06 人生は上り坂
勉学は、順調だった。やっていて面白いという感覚。それが何より大事だった。
一週間ほど前までは、意味不明な呪文のようにしか見えなかった数式を、今では、事もなく解き明かしていく自分がいる。
人生は上り坂であり、そこを順調に上っているという実感が湧き上がってくる。
すると、脳内で快楽物質が放出され、集中力も思考力も、ますます研ぎ澄まされる。まるで、手段を選ばないボディビルダーが、薬物を利用して、めきめきと筋肉を肥大化させていくように、類照の学力は、うなぎ登りに伸びていった。

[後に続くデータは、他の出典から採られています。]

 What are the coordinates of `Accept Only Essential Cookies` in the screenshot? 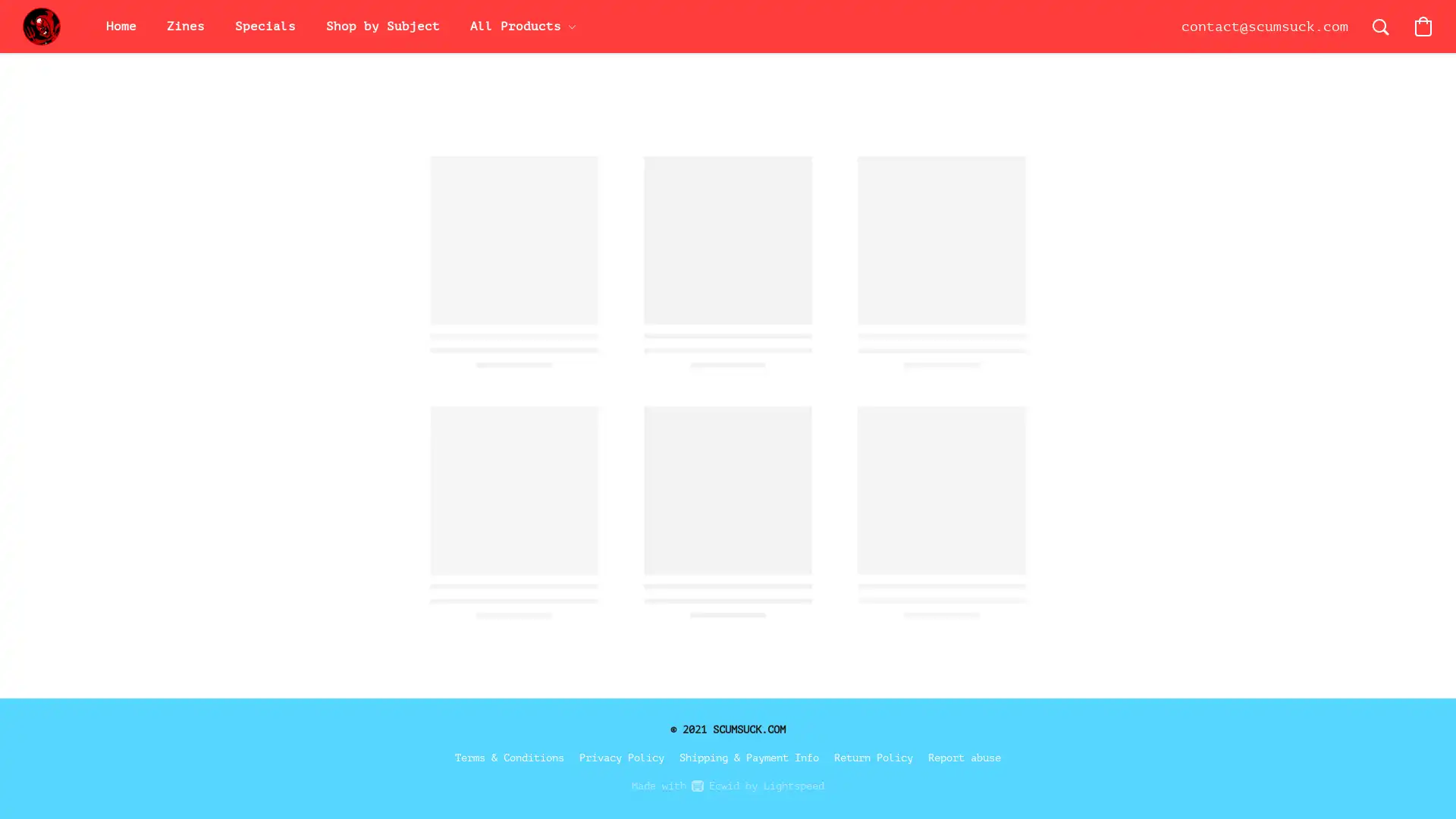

その結果、類照は、霊体外科医を目指せる学科では、私立で最難関といわれる、枢聖院大学の霊体学部霊体医療学科に合格、入学したのだった――。
そして、同じ霊体医療学科の室野依織との、運命的な出会いが訪れた。
依織のことを想い続けた日々。
それに何より、依織を自分のものにした、あの忘れられない夜。
だが、未だに、わだかまっている疑念がある。
今日も、霊体医療研究センターの地下の小部屋で、あの深田泰亜が言っていた。
『依織ちゃんが、本当に好きなのは、おれであって、おまえじゃない――』
これまでに、深田から、何度も聞かされた言葉だ。
悔しいが、笑い飛ばしたくても、あながち、狂人のたわごととして、無視することもできなかった。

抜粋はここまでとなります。